From the time he arrived in Sri Lanka Grame Smith has given his team-mates plenty to look up to © Getty Images

It may seem harsh to the most fervent of South African supporters that the national team has started crashing down both the Test and one-day international rankings in the last couple of months - a period in which they haven't played a single match in either form of the game. But the more honest among them will recognise that the slide in form started well before the last two months and, as hard as it may be to say it, New Zealand are clearly a better one-day side (and probably Sri Lanka, too), while England's compelling Test form undeniably makes them the best-placed team to challenge Australia.

The situation is all just a little difficult to swallow for Graeme Smith and his young team but, so far, they have done an admirable job of it as they prepare for Wednesday's Test match against Sri Lanka at Galle. Apart from Lance Klusener and Nantie Hayward, who have been playing for Middlesex, it will be the players' first game - of any sort - for over three months.

It is the longest break most of the players have experienced since they were teenagers. For Jacques Kallis, now 28, it is the longest period away from cricket since he was 17. "I'm as strong and as fit as I have ever been, probably more, actually," Kallis said after running a dozen laps of the Test ground in the shadow of the famous Galle Fort on Monday. He dismisses the fact that he and most of his colleagues have come straight from a cool Cape Town winter to the searing heat and humidity of Sri Lanka. "We've been here before and we all knew what to expect," he says with an easy smile. "We've all trained hard. We're ready."

Shaun Pollock is another seasoned tourist who looks completely relaxed and at ease with himself, his surroundings and the team.

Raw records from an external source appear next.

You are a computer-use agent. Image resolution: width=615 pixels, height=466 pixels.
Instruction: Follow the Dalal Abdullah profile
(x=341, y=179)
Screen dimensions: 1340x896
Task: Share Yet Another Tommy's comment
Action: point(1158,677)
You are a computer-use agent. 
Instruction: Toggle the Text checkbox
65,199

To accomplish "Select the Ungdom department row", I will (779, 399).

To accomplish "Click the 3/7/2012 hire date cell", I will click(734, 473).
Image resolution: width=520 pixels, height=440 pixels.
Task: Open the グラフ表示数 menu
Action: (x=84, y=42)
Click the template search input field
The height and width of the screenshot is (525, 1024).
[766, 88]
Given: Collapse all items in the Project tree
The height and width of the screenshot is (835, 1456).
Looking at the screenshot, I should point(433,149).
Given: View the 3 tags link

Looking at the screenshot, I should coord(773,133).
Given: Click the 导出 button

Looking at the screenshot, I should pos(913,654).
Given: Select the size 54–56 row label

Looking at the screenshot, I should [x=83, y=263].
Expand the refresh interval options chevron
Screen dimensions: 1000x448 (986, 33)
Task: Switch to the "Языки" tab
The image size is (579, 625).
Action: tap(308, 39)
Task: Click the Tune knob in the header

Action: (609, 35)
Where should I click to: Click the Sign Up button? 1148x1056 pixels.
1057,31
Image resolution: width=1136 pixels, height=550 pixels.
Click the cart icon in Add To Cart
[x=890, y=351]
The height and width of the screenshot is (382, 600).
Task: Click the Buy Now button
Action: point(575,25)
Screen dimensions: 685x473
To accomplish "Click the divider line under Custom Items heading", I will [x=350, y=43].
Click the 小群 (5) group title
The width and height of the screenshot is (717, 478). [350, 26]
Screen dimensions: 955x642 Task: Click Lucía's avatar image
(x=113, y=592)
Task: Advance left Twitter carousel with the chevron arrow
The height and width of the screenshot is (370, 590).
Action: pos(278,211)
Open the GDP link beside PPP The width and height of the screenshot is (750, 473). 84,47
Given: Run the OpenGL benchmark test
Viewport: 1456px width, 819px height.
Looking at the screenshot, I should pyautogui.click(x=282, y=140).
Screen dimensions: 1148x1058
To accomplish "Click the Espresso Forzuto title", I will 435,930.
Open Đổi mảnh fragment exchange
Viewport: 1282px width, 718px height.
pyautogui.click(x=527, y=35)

But he says ruefully: "Three months off - it was amazing. I thought all the old niggles and aches and pains had healed, but after the first net session they all came straight back!"

If this was another team it would look suspiciously as if they were just a bit too relaxed, but after a dozen years on the road with the South Africans, and having experienced the passion and commitment to the cause of Smith, I am not fooled. But there is something different. Under the national badge on the team's training kit there is a small inscription, which they had done on arrival in Colombo last week. It's "no big deal", according to any of the senior players you care to ask, and the words certainly don't have the same impact on strangers as they do on the players.

At a pre-tour camp in Pretoria a fortnight ago the squad went through as much mental exercise as physical, and one task was to agree upon a tag-line that best summed up what they wanted to achieve. Motivated by senior players like Pollock, Kallis and Mark Boucher, the result was "Dare to live the Dream".

It was only supposed to be an exercise, but it spoke volumes for the mental strength required in cricket and, perhaps, the fact that other teams - Australia - have had more of it than South Africa in the past. So this team decided to have a permanent reminder of what was required very close to them as they prepared for the big game.

Now there is no talk of "surviving" against Murali on his beloved Galle pitch. There is little talk of "defence". Instead the talk is all positive. It is about dreaming of becoming the best. And of daring to live that dream. Whatever may happen in Galle I have rarely seen a more positive South African team. They really do believe they can win despite most of them having suffered what Boucher described as "a drilling" last time they were here four years ago, when Murali took 13 wickets in the match. We'll see.

Neil Manthorp is a South African cricket writer and broadcaster.